The most distance you add to the equation, the harder collaboration becomes.
Why are people constantly threatening us with things that happened 20 years ago? Especially when we've been buried in hysteria over it for decades.
I think the biggest challenge is finding the right people that meet your level of expectations. This is a challenge no matter where the person is located.
Helping companies offshore work destroys local jobs, depresses salaries and helps the rich get all the richer at a time where they've already taken a disproportionate amount of the gains from the increases in productivity since the 70s and in that time, as the panama papers et al. have shown, have done all they can to hide those profits from the societies that generated them.
I'm also pretty staunchly anti-globalism so it would make a hypocrite of me if I did.
As a hiring manager, a large part of my filtering of candidate resumes / applications is focused on being able to validate their credentials e.g. who they've worked for, where they were educated and how they did there, any repos / sideprojects etc. and make my opinion based on the composite.
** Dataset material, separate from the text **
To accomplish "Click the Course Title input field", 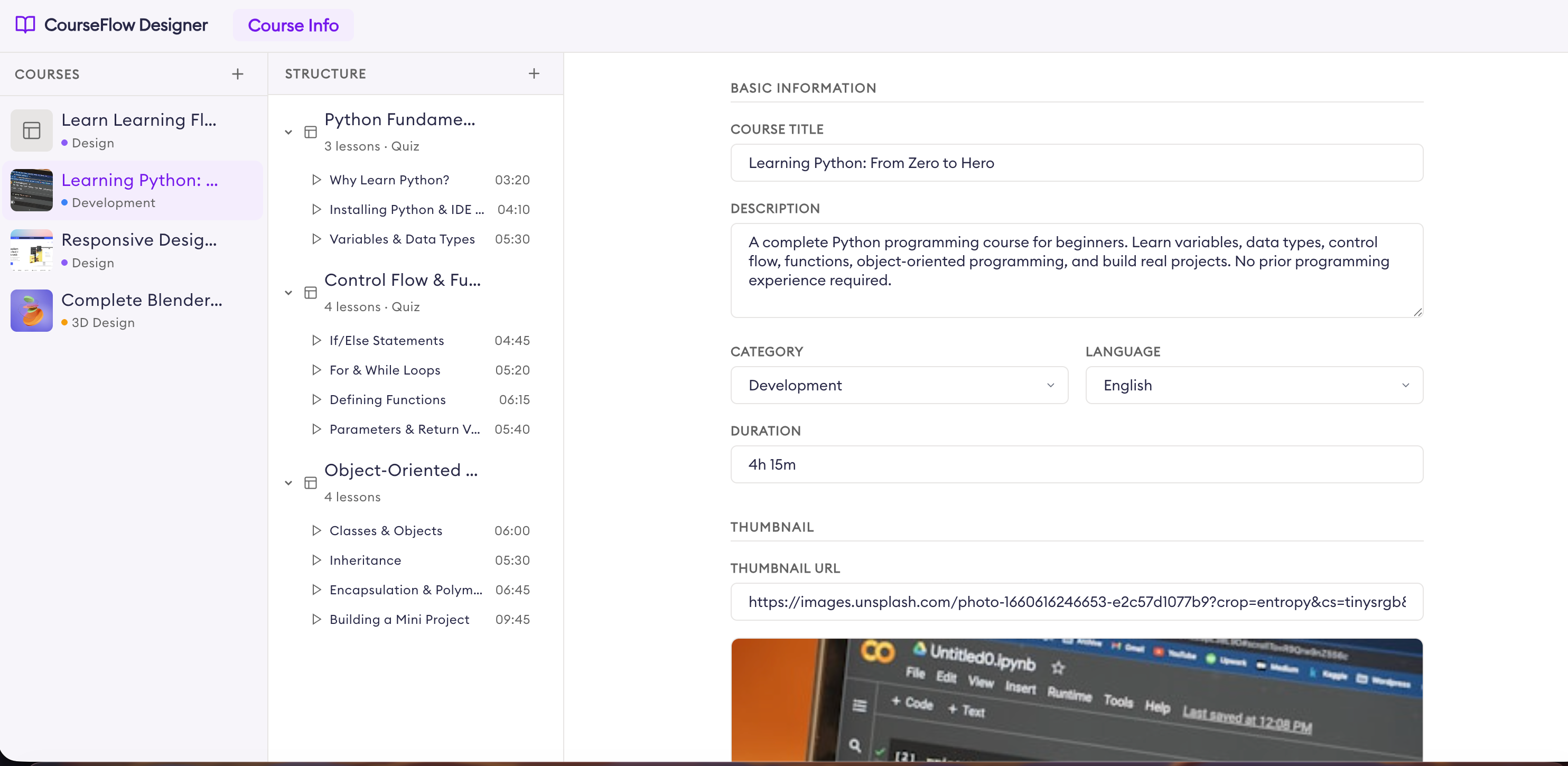I will [1076, 163].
If I can't easily validate those credentials then I move on. India has a reputation for spinning up "colleges" to pump out "engineers"[0], to the point where they now recognize the issue caused and are trying to put further efforts on hold [1], and so assessing the educational credentials of a candidate who has not explicitly attended IIT becomes a minefield.
Validating non-local experience is a similar minefield. Instead of recognizing previous employers and having some idea of the work they do and the quality of it, one has to start googling the companies, diving into websites / glassdoor / etc. to find out what calibre they are. Another point against hiring globally for me.
Overall, I would be no more hesitant about hiring Indians in India than I would anyone else in a foreign country with a resume that is difficult to validate, but it's not something I will ever support as I believe in creating local jobs and supporting the local society and economy wherever possible.